But alcohol always caught up to him. Looking back, he can clearly trace its destructive influence. There he was, barely a dollar to his name, his health failing him, his family wary of him. Booze had taken so much. Why not his life, too?
I’m going to drink myself to death, he thought in his brief moments of clarity. Whether it was a wish or a warning, he wasn’t always sure. His alcohol consumption, he said, led to “one nightmare after another.”
Vermont has a drinking problem, but you’d be forgiven for missing it. It’s been overshadowed by the opioid epidemic, the disruptive impacts of which are more recognizable and easily quantified. Vermont’s high-end breweries and distilleries depict imbibing as a social pastime for people with discerning taste, and for many, it is.
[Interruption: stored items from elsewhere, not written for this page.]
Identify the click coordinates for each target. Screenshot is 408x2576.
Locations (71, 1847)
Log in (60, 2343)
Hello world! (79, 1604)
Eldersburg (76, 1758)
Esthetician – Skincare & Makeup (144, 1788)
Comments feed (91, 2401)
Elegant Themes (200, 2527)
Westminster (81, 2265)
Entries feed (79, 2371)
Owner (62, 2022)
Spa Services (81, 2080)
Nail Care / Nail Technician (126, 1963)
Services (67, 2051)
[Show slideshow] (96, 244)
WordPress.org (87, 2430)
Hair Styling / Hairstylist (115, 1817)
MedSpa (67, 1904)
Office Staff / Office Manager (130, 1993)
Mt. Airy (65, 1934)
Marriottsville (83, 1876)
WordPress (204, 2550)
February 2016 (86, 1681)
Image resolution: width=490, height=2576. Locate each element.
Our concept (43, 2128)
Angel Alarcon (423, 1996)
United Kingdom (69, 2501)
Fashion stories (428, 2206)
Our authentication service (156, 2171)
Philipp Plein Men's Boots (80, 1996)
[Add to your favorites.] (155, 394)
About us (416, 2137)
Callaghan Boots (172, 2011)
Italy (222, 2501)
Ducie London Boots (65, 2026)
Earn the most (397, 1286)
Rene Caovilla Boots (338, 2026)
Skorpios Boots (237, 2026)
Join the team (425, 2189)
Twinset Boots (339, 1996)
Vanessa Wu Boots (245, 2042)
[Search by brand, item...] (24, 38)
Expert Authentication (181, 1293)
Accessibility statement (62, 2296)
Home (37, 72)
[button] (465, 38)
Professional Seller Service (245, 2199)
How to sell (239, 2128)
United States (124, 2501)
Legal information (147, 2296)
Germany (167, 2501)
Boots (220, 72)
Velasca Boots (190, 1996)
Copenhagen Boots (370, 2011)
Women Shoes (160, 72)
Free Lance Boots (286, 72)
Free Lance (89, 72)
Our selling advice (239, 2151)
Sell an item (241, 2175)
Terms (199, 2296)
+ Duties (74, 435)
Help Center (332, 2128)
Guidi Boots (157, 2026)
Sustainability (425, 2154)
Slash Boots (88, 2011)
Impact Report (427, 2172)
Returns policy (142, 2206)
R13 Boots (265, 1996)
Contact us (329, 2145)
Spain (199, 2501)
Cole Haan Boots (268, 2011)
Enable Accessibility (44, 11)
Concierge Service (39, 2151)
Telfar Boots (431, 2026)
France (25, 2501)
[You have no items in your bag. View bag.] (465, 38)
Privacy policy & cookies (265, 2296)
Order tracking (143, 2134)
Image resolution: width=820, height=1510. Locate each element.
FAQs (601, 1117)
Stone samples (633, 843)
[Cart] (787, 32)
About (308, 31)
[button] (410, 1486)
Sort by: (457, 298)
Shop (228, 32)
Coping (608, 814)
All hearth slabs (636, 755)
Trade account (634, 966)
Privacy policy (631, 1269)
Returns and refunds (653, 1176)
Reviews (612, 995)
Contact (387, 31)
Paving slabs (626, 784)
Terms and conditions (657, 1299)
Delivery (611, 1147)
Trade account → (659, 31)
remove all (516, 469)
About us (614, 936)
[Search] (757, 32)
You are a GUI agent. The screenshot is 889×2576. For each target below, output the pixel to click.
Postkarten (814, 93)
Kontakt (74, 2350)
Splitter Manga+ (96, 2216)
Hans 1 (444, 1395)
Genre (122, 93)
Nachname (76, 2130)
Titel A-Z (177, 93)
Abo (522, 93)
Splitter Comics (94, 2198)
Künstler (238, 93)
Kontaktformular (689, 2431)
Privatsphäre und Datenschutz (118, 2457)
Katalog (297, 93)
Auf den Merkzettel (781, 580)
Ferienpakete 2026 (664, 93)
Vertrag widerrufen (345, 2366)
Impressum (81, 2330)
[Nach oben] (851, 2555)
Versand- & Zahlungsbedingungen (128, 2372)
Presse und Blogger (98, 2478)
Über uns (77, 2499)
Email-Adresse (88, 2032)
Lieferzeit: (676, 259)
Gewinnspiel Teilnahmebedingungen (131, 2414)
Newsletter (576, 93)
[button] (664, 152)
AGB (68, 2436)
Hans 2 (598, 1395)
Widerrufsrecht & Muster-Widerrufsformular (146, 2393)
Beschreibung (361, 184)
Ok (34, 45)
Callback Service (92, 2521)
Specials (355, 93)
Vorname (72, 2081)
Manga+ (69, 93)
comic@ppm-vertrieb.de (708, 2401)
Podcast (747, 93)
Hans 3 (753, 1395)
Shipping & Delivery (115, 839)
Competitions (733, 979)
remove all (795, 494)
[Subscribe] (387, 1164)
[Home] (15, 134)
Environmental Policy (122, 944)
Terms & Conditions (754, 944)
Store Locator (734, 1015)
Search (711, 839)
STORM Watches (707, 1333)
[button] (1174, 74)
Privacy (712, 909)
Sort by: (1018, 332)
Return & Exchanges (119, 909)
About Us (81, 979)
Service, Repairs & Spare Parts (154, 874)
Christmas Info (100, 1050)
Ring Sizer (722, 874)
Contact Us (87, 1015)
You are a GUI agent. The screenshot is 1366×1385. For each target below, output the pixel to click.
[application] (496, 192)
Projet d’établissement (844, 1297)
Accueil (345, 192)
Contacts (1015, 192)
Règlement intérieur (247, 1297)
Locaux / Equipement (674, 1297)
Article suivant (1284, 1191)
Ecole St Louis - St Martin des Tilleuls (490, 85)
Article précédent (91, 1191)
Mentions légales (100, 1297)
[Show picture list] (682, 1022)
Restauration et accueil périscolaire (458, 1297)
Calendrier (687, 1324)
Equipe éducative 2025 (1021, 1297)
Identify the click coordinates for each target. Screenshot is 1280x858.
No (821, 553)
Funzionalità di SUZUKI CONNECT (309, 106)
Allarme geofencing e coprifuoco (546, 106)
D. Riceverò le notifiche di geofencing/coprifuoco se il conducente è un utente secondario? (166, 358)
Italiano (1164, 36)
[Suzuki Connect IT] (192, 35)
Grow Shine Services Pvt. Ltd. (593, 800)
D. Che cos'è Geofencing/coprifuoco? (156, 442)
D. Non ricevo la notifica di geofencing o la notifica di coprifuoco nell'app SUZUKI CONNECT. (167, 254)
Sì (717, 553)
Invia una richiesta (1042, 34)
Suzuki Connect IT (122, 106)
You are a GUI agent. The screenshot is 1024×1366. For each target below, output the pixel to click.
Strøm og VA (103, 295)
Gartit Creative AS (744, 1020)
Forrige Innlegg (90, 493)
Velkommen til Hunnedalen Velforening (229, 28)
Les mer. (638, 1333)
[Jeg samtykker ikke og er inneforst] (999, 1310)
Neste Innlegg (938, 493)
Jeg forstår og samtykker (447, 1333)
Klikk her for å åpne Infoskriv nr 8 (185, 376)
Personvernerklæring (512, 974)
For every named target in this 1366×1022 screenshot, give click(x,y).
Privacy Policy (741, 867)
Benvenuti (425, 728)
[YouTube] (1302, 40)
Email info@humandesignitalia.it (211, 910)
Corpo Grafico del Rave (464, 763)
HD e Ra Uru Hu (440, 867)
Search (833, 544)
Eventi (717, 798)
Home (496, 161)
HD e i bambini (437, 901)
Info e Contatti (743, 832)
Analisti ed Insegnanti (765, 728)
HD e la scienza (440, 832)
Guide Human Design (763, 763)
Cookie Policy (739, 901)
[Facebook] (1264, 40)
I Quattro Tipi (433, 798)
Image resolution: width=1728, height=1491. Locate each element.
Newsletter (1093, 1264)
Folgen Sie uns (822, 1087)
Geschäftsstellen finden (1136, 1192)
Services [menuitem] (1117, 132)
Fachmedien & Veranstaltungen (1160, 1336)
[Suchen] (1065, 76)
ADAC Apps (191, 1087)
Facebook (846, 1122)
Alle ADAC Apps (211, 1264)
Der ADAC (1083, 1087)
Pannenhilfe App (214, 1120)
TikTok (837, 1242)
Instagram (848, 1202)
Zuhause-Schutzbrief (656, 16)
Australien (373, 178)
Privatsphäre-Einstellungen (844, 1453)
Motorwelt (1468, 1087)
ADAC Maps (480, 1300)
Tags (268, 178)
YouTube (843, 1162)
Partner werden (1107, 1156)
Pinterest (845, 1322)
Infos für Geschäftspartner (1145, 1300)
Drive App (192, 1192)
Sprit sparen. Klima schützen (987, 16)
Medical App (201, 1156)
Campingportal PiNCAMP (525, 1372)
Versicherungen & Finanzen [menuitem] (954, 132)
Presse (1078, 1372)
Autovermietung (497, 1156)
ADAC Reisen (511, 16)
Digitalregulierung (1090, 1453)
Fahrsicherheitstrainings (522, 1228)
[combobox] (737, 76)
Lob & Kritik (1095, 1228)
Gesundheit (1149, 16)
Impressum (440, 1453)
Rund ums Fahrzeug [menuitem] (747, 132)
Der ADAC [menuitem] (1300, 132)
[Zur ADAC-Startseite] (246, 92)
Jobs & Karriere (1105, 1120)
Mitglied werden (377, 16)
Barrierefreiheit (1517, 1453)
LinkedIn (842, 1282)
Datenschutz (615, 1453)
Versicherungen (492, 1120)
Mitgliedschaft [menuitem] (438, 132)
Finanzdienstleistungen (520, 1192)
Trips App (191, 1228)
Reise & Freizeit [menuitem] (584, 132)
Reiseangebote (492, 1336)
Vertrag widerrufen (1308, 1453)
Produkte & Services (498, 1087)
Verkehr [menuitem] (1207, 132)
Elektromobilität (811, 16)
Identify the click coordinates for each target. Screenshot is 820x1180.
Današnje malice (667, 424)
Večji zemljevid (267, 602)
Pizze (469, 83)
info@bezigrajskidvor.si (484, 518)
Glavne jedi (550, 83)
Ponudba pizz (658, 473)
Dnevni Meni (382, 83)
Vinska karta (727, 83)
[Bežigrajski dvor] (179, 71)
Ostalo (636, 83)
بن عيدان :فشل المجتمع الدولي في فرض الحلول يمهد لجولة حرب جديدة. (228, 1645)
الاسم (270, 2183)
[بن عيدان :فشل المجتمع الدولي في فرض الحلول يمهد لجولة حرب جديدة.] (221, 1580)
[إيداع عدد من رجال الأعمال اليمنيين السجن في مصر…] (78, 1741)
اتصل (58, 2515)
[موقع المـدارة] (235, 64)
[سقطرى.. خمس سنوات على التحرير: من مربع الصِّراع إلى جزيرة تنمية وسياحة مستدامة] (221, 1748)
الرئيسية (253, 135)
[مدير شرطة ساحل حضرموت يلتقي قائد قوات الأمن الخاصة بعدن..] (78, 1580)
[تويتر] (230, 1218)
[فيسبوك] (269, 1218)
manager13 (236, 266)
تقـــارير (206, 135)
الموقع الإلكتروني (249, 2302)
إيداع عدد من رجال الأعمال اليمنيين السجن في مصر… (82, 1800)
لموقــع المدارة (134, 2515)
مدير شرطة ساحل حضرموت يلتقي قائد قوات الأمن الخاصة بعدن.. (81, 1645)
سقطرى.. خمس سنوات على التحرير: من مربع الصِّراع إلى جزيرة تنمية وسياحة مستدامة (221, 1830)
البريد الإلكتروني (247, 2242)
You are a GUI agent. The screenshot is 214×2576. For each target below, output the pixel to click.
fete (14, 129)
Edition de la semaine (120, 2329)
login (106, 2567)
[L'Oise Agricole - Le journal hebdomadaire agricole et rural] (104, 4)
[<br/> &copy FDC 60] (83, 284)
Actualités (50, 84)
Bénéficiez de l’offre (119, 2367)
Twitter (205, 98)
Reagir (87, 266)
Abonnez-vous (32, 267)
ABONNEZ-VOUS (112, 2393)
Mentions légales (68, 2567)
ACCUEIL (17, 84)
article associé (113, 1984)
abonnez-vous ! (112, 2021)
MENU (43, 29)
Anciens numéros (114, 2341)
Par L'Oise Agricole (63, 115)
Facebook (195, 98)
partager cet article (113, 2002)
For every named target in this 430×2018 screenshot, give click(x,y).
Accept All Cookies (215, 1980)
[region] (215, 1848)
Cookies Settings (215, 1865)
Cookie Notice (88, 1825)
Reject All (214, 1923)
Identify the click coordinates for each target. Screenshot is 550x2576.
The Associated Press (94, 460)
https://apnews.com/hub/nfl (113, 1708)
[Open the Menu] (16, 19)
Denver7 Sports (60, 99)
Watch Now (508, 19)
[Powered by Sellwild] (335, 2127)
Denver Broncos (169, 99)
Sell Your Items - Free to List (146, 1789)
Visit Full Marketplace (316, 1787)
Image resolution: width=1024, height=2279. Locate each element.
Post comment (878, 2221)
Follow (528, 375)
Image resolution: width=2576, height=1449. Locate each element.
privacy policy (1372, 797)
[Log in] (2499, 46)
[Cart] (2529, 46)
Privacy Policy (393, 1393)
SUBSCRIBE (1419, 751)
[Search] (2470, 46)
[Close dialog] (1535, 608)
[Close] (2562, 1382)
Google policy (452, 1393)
But if you stick around for last call, you’re likely to notice some uncomfortable truths.
More than 60 percent of Vermont residents drink, a figure that’s nearly 20 percent higher than the U.S. average. While most do so within limits, many cannot. Vermont ranks in the top 10 states nationally for per capita alcohol consumption, rates of binge drinking and the share of residents thought to have a diagnosable alcohol-use disorder, estimated at about 12 percent of adults — 66,000 people. The disorder is defined as the inability to control one’s drinking, despite negative consequences.
“It’s been one nightmare after another.” Danny Chadwick
The state also has higher-than-average rates of chronic or “heavy drinking,” defined as more than two drinks a day for men and more than one drink a day for women. Ten percent of Vermont adults report such behavior, compared to 7 percent nationally.
It’s not just college kids hitting the bottle hard, either: All age groups, including teens and seniors, report higher-than-average rates of risky drinking behaviors, surveys show.
Theories abound as to why. Research suggests that rural areas — especially those with long, cold winters — report higher drinking rates. Perhaps it is no coincidence then that the two founders of Alcoholics Anonymous, Bill Wilson and Dr. Bob Smith, grew up in the Green Mountains.
Another consideration: Vermonters are relatively highly educated, which studies have linked to higher rates of alcohol consumption.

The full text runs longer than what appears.